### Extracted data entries
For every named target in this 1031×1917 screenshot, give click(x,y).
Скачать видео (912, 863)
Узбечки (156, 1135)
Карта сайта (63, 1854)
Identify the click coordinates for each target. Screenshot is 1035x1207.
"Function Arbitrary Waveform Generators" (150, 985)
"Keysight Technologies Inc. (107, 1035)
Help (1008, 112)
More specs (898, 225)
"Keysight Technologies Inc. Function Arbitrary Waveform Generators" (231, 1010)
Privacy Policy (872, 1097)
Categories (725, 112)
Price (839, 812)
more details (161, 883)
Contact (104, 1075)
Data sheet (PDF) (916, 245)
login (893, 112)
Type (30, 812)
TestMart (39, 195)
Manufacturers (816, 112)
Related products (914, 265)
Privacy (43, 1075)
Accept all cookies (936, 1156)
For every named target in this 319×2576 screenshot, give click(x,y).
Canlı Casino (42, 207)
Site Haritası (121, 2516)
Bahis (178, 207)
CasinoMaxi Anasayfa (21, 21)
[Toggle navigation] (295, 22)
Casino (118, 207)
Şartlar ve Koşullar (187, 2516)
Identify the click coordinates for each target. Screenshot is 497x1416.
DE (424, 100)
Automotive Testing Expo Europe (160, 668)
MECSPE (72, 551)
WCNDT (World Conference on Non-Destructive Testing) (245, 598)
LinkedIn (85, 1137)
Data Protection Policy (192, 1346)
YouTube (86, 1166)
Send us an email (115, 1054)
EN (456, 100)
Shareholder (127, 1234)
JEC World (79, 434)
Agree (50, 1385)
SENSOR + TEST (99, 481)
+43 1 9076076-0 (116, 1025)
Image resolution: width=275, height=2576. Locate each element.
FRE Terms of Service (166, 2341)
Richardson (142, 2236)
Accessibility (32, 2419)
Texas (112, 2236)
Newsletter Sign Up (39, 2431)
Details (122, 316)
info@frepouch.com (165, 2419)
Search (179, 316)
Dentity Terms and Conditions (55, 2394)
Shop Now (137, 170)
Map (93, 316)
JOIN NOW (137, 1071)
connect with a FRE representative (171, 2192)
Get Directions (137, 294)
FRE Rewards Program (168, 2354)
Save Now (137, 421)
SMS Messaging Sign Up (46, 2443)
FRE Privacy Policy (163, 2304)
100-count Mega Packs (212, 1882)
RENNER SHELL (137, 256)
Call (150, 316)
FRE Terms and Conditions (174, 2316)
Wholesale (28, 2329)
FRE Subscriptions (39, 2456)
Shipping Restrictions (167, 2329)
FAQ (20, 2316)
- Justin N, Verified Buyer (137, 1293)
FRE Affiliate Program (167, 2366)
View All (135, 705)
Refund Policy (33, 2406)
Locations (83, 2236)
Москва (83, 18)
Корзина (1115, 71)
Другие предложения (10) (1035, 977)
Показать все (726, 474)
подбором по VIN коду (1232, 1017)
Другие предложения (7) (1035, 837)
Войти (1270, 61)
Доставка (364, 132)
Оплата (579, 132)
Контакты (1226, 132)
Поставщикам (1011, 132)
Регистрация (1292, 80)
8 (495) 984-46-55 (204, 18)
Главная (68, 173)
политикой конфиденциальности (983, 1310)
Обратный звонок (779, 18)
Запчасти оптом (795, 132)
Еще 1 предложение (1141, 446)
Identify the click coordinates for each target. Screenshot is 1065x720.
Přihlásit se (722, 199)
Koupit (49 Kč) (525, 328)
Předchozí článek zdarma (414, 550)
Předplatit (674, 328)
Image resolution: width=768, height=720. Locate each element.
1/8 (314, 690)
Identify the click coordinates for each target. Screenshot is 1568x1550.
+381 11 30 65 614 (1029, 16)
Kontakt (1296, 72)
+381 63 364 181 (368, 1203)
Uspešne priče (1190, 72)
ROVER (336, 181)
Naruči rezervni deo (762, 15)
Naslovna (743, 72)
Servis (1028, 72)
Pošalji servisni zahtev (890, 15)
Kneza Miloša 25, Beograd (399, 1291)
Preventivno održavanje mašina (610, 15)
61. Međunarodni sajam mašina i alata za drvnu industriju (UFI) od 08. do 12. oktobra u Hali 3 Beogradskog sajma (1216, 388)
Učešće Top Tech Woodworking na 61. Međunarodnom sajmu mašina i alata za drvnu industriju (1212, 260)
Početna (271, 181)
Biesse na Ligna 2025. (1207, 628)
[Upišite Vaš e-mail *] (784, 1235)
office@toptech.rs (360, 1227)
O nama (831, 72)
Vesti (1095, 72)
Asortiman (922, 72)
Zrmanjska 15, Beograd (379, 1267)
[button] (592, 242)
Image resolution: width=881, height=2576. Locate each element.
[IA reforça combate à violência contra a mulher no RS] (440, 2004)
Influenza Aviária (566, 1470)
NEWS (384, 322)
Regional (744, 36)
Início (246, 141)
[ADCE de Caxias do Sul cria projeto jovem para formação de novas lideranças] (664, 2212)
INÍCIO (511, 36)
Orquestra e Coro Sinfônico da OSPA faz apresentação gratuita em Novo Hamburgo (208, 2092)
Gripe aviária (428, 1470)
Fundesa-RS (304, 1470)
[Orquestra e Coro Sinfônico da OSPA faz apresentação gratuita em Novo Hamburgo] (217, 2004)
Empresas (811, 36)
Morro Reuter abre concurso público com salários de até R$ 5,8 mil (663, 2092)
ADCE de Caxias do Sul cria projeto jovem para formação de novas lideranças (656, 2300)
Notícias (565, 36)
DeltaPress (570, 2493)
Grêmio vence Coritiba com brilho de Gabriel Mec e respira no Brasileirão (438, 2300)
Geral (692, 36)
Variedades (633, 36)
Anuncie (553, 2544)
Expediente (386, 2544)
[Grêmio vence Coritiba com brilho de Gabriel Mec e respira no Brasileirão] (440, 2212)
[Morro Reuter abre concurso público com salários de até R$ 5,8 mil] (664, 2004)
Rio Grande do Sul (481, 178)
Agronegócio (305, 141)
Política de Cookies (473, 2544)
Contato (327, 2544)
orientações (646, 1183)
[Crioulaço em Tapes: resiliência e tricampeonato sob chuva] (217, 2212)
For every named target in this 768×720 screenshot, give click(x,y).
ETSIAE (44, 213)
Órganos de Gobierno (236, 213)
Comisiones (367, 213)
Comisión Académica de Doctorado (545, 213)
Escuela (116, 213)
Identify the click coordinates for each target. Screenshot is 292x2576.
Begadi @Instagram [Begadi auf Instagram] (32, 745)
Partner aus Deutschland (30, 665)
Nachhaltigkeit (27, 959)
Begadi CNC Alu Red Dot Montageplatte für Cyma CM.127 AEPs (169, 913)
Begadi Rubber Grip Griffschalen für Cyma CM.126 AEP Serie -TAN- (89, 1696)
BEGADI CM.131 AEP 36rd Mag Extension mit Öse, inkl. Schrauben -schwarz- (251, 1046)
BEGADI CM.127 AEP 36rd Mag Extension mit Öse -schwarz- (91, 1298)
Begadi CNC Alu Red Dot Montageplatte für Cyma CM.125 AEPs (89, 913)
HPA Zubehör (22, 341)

### TASK GOAL
Copy the material word for word from the line with "Pošalji servisni zahtev (890, 15)" to the line with "Fundesa-RS (304, 1470)", with both of those lines included.

### RESPONSE TO THIS EXERCISE
Pošalji servisni zahtev (890, 15)
Kneza Miloša 25, Beograd (399, 1291)
Preventivno održavanje mašina (610, 15)
61. Međunarodni sajam mašina i alata za drvnu industriju (UFI) od 08. do 12. oktobra u Hali 3 Beogradskog sajma (1216, 388)
Učešće Top Tech Woodworking na 61. Međunarodnom sajmu mašina i alata za drvnu industriju (1212, 260)
Početna (271, 181)
Biesse na Ligna 2025. (1207, 628)
[Upišite Vaš e-mail *] (784, 1235)
office@toptech.rs (360, 1227)
O nama (831, 72)
Vesti (1095, 72)
Asortiman (922, 72)
Zrmanjska 15, Beograd (379, 1267)
[button] (592, 242)
Image resolution: width=881, height=2576. Locate each element.
[IA reforça combate à violência contra a mulher no RS] (440, 2004)
Influenza Aviária (566, 1470)
NEWS (384, 322)
Regional (744, 36)
Início (246, 141)
[ADCE de Caxias do Sul cria projeto jovem para formação de novas lideranças] (664, 2212)
INÍCIO (511, 36)
Orquestra e Coro Sinfônico da OSPA faz apresentação gratuita em Novo Hamburgo (208, 2092)
Gripe aviária (428, 1470)
Fundesa-RS (304, 1470)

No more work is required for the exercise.